Agree completely another bird will most likely compound the current problems. I feel you need to have a hard think and decide if you have the determination to make owning a parrot work? You chose her! Work on building trust which will make things easier. You will need breaks and being cooped up all the time is not healthy so, you could harness train her or purchase a birdie back pack and take her out for a walk with you as one suggestion. It is amazing how fresh air clears the head.

Some info for you

http://www.parrotforums.com/general-parrot-information/50427-no-time-my-bird-rehome-him.html

http://www.parrotforums.com/general-parrot-information/49144-tips-bonding-building-trust.html

http://www.parrotforums.com/general-parrot-information/300-parrots-bill-rights.html

Thank you for the links. Those are very helpful.

I got my schedule already and it doesn't look so bad actually! I mean, I'm in my final year of computer science and I know I'll be drowning in assignments, but if I can just train her in a way to be out of the cage without being disruptive to my studying that would be perfect! And of course I'll take my breaks with her.
 
As an engineering-student, I'd like to say it IS possible to keep a parrot happy. But when I say it's work, do believe me when I say it's work. Sometimes I want to unwind and sometimes the parrot wants to play... usually the parrot wins LOL. In any case, my bird is good being alone for 6 hours a day, but she's rarely left alone that long. My mom babysits in the day; sometimes she plays with her directly, sometimes the bird is just content to observe her. One thing I've found to be a LIFESAVER is a nice playstand I made. Usually I can get the parrot to play on top while I study -- though beware is the parrot's sweet siren song (scream?) can still lure you away from complete focus on a task.

As to why people suggest rehoming, it's nothing personal and everyone's looking out for the best interest of your bird. She's only been with you for a few weeks, and so the adjustment of going back to the petshop now would be less severe then if you rehomed her 2 years down the line when she's already very bonded to you. As I'm sure you're aware, parrots are deeply emotional and will suffer if they loose their favorite human. No one but you can answer how likely that is, so consider with care. I wish you the best !
 
For what it's worth I am also a new owner and agree that life as part of a flock is very daunting at first. I think you need to back up a little and just clear your head. When you come on a forum like this you see a lot of really dedicated bird owners with years of experience and they look as though they make it easy and their whole life revolves around their birds. For some that's possibly true but there are an awful lot of others I am sure, who muddle along simply doing their best.

You maybe need to give yourself a bit of time to allow some bonding. If you were with your bird 24/7 then bonding would be quicker, as it is you need more patience to give your bird time to know you. I'm sure it will come.

One worry I have is that you are asking your bird to fulfil a need in you. You are asking him to do something that is impossible for such a young anything, dog, cat, rabbit you name it, you need to come to the understanding that you have to put time in to get much back, while keeping a sense of balance in your life.
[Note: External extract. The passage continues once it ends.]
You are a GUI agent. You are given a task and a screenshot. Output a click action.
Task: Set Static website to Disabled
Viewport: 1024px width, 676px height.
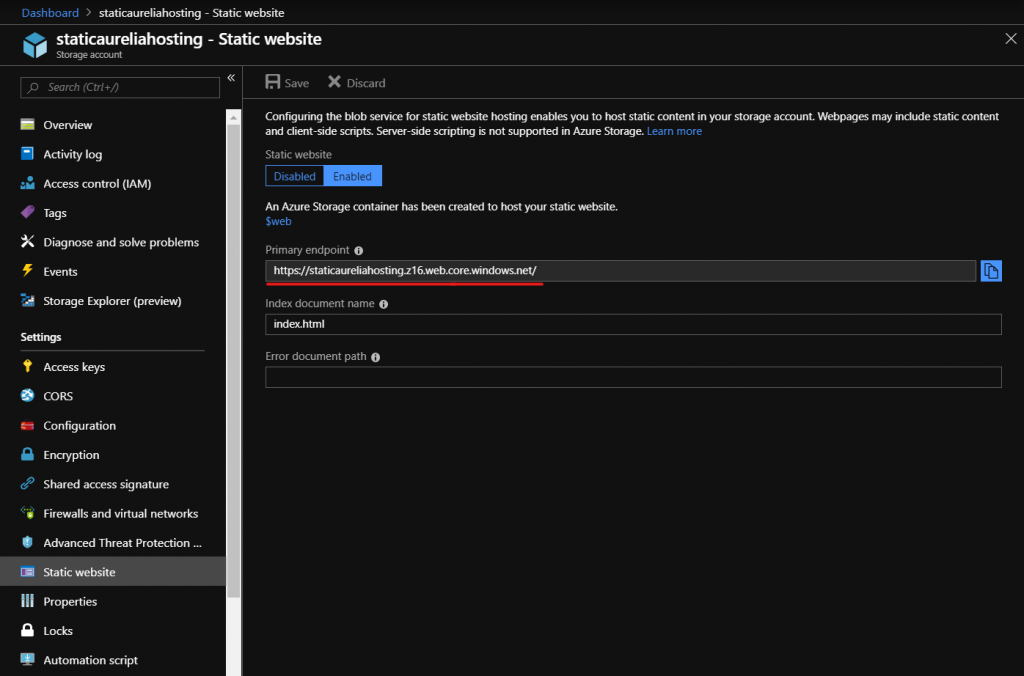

Your decision is - do you love this bird? Will you love him long term? Do you want the effort to train and be a friend to him on top of your schedule? Are you prepared to give as much as you have to him for his wellbeing rather than your own?

If all the answers to that are yes - then you know where you are. If any are no then you have your answer and must do the best for him while he is young enough to cope.

In a similar way I bought mine from a single Dad with a 2 yr old hell bent on killing it. Either by smashing it with a toy or letting it out the window. He was full time working and caring for his boy. The only time the bird had was after the boy went to bed. He was 14 weeks when I rescued him - at some financial cost. It isn't a walk in the park it takes some determination. Do you have what it takes?